Opinión

La piedra en la mano

La distinción entre el debate público y la guerra cultural

La piedra en la mano frente al valor de la palabra: esta es una imagen poderosa que debo al teólogo von Balthasar. Marca la distinción entre el debate público y la guerra cultural, entre la democracia y su negación. La guerra no es lo mismo que el debate; sus presupuestos son distintos, su finalidad también. Dialogamos para enriquecer la razón y para acercarnos a la verdad desde la escucha y la reflexión. El consenso nace del disenso y, por tanto, implica la posibilidad de discrepar. Pero esto no es lo que sucede en la guerra. Allí se impone una dialéctica distinta, que convierte al adversario en enemigo y que exige reconocer un ganador y un perdedor, declarar una victoria o una derrota. En este sentido, ¿se puede hablar con quien anhela tu aniquilación? ¿Se puede debatir con quienes no escuchan ni les interesan las razones de nuestra memoria? ¿Es este el papel que deben cumplir los intelectuales, los pensadores, los políticos o los creadores de opinión? ¿Tienen que negarnos toda legitimidad como pretenden los partidarios ideológicos de la cancelación? ¿Cómo hablar con aquel que te espera con una piedra en la mano?

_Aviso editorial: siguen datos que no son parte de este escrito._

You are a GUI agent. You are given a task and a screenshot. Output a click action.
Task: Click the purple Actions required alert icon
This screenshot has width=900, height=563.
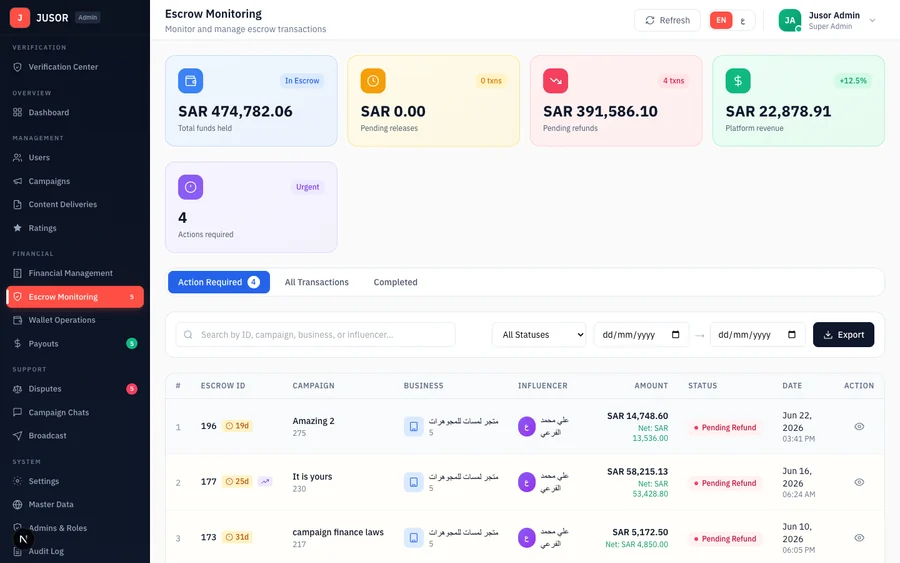(191, 187)
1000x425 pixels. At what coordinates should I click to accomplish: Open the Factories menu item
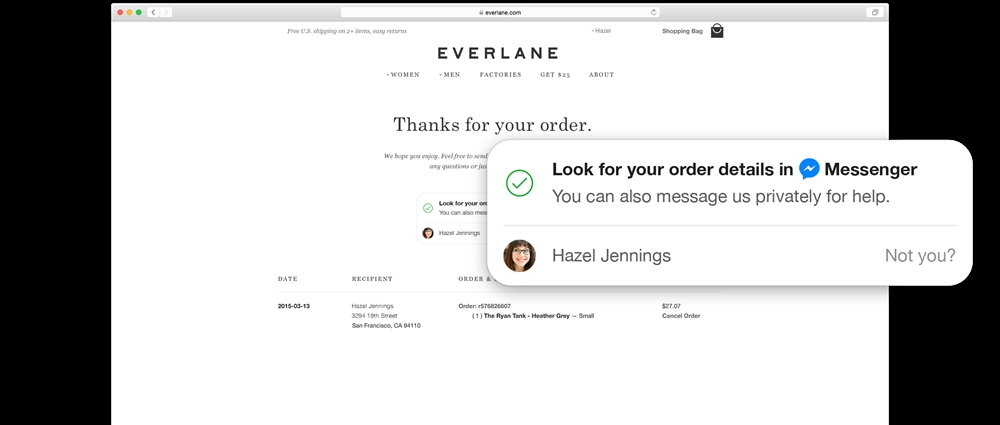501,75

La historia nos enseña, en efecto, que existe un martirio de la Verdad: Sócrates y Jesús lo padecieron. No en vano un pensador tan fino como Johann Baptist Metz nos dirá que la historia de la humanidad es, ante todo, una "memoria de la Pasión". La justicia y la moral se vinculan así al recuerdo de aquello de lo que hemos sido testigos y que nos lleva a decir: "sí, fue aquí y fue de este modo". El coraje de la libertad aúna el recuerdo del testimonio con la verdad de lo acontecido. Ante la denuncia valerosa, el poder se resquebraja y se produce ese pequeño milagro llamado humanidad. Walter Benjamin nos dirá que es a través de estas pequeñas griegas por donde penetra la luz de la esperanza –también del consuelo–. Un pensador que no esté al servicio de la memoria y que no tenga el coraje de la libertad no sirve al hombre ni ofrece la verdad. Los suyos son dioses bastardos.

El filósofo Edmund Husserl hablaba del "heroísmo de la razón". El concepto es similar al del martirio de la Verdad. Y se contrapone a lo que algunos psicólogos denominan "síndrome del espectador": un fenómeno clásico de indiferencia consistente en evadir la responsabilidad ante una emergencia cuando hay otras personas presentes. No es sólo un ejemplo de infantilismo, sino también una patología propiciada por un Estado intervencionista. Allí donde la política lo cubre todo, nadie es responsable. La ética ciudadana se convierte en la primera víctima,

Frente a quien tiene la piedra en la mano no cabe ceder al síndrome del espectador ni derivar nuestra responsabilidad. Al contrario, el verdadero héroe, el líder, es quien actúa cuando nadie más lo hace. Y líderes en este sentido lo podemos ser todos; de hecho lo debemos ser todos. Combatiendo el fanatismo, defendiendo la pluralidad, exigiendo –y pagando– información matizada y veraz, no sumándonos a la violencia verbal que satura las redes sociales, denunciando la cancelación, siendo sencillamente héroes de la cotidianidad: cada uno en nuestro lugar, cumpliendo con nuestro deber. Se dirá que no es mucho, pero sí esencial. La democracia es cultura, tanto o más que un entramado de instituciones.